### Records from a data collection
= Beginning of Section =
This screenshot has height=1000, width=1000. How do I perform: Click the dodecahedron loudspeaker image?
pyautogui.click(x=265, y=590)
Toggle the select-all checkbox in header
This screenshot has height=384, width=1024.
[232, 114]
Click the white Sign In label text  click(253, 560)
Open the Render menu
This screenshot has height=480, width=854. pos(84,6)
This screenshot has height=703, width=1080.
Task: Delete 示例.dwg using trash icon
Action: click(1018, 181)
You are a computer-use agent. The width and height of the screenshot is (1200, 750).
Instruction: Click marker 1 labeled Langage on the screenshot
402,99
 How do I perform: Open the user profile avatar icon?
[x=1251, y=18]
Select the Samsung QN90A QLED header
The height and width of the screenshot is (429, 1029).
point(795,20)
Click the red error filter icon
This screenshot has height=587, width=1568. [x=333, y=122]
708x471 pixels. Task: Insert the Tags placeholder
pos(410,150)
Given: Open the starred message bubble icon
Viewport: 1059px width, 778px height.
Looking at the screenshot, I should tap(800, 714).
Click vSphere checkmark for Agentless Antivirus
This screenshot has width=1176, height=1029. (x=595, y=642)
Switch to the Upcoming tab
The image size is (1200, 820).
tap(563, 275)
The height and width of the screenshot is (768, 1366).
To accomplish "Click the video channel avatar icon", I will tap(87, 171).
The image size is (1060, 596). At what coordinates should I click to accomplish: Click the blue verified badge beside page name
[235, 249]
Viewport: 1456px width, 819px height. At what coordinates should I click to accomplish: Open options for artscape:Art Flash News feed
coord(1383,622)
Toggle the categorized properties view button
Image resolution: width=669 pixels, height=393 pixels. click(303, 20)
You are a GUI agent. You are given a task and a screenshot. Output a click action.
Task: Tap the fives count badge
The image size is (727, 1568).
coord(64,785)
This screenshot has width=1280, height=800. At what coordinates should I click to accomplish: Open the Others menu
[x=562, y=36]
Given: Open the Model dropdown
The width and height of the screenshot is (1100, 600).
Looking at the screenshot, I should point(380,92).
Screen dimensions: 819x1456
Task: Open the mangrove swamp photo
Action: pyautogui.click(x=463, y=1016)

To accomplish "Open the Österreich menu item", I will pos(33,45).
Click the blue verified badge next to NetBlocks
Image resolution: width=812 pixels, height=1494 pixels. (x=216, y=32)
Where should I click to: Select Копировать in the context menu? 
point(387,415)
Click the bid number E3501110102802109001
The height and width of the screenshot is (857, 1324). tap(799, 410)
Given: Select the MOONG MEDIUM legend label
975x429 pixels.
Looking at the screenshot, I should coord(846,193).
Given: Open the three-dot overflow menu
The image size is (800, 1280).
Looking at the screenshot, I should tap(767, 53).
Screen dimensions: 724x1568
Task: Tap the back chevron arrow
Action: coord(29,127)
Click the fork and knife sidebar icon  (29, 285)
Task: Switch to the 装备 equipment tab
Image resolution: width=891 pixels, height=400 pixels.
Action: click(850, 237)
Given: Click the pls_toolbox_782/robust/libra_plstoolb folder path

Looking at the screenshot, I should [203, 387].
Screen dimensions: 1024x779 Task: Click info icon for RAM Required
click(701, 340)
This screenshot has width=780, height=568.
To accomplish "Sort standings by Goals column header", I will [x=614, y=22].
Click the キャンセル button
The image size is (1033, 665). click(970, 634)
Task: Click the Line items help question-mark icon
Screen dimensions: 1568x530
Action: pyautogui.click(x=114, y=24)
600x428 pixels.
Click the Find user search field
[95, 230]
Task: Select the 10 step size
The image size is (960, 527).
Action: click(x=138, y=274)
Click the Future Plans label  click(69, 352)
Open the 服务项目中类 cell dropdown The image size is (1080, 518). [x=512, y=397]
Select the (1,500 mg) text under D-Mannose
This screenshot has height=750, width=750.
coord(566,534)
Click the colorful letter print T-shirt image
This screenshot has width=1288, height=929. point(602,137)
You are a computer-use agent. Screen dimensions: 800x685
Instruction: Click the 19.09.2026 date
= End of Section =
### TASK DESCRIPTION
Every record should be given again without alteration.

### RESPONSE TO THIS EXERCISE
This screenshot has height=1000, width=1000. How do I perform: Click the dodecahedron loudspeaker image?
pyautogui.click(x=265, y=590)
Toggle the select-all checkbox in header
This screenshot has height=384, width=1024.
[232, 114]
Click the white Sign In label text  click(253, 560)
Open the Render menu
This screenshot has height=480, width=854. pos(84,6)
This screenshot has height=703, width=1080.
Task: Delete 示例.dwg using trash icon
Action: click(1018, 181)
You are a computer-use agent. The width and height of the screenshot is (1200, 750).
Instruction: Click marker 1 labeled Langage on the screenshot
402,99
 How do I perform: Open the user profile avatar icon?
[x=1251, y=18]
Select the Samsung QN90A QLED header
The height and width of the screenshot is (429, 1029).
point(795,20)
Click the red error filter icon
This screenshot has height=587, width=1568. [x=333, y=122]
708x471 pixels. Task: Insert the Tags placeholder
pos(410,150)
Given: Open the starred message bubble icon
Viewport: 1059px width, 778px height.
Looking at the screenshot, I should tap(800, 714).
Click vSphere checkmark for Agentless Antivirus
This screenshot has width=1176, height=1029. (x=595, y=642)
Switch to the Upcoming tab
The image size is (1200, 820).
tap(563, 275)
The height and width of the screenshot is (768, 1366).
To accomplish "Click the video channel avatar icon", I will tap(87, 171).
The image size is (1060, 596). At what coordinates should I click to accomplish: Click the blue verified badge beside page name
[235, 249]
Viewport: 1456px width, 819px height. At what coordinates should I click to accomplish: Open options for artscape:Art Flash News feed
coord(1383,622)
Toggle the categorized properties view button
Image resolution: width=669 pixels, height=393 pixels. click(303, 20)
You are a GUI agent. You are given a task and a screenshot. Output a click action.
Task: Tap the fives count badge
The image size is (727, 1568).
coord(64,785)
This screenshot has width=1280, height=800. At what coordinates should I click to accomplish: Open the Others menu
[x=562, y=36]
Given: Open the Model dropdown
The width and height of the screenshot is (1100, 600).
Looking at the screenshot, I should point(380,92).
Screen dimensions: 819x1456
Task: Open the mangrove swamp photo
Action: pyautogui.click(x=463, y=1016)

To accomplish "Open the Österreich menu item", I will pos(33,45).
Click the blue verified badge next to NetBlocks
Image resolution: width=812 pixels, height=1494 pixels. (x=216, y=32)
Where should I click to: Select Копировать in the context menu? 
point(387,415)
Click the bid number E3501110102802109001
The height and width of the screenshot is (857, 1324). tap(799, 410)
Given: Select the MOONG MEDIUM legend label
975x429 pixels.
Looking at the screenshot, I should coord(846,193).
Given: Open the three-dot overflow menu
The image size is (800, 1280).
Looking at the screenshot, I should tap(767, 53).
Screen dimensions: 724x1568
Task: Tap the back chevron arrow
Action: coord(29,127)
Click the fork and knife sidebar icon  (29, 285)
Task: Switch to the 装备 equipment tab
Image resolution: width=891 pixels, height=400 pixels.
Action: click(850, 237)
Given: Click the pls_toolbox_782/robust/libra_plstoolb folder path

Looking at the screenshot, I should [203, 387].
Screen dimensions: 1024x779 Task: Click info icon for RAM Required
click(701, 340)
This screenshot has width=780, height=568.
To accomplish "Sort standings by Goals column header", I will [x=614, y=22].
Click the キャンセル button
The image size is (1033, 665). click(970, 634)
Task: Click the Line items help question-mark icon
Screen dimensions: 1568x530
Action: pyautogui.click(x=114, y=24)
600x428 pixels.
Click the Find user search field
[95, 230]
Task: Select the 10 step size
The image size is (960, 527).
Action: click(x=138, y=274)
Click the Future Plans label  click(69, 352)
Open the 服务项目中类 cell dropdown The image size is (1080, 518). [x=512, y=397]
Select the (1,500 mg) text under D-Mannose
This screenshot has height=750, width=750.
coord(566,534)
Click the colorful letter print T-shirt image
This screenshot has width=1288, height=929. point(602,137)
You are a computer-use agent. Screen dimensions: 800x685
Instruction: Click the 19.09.2026 date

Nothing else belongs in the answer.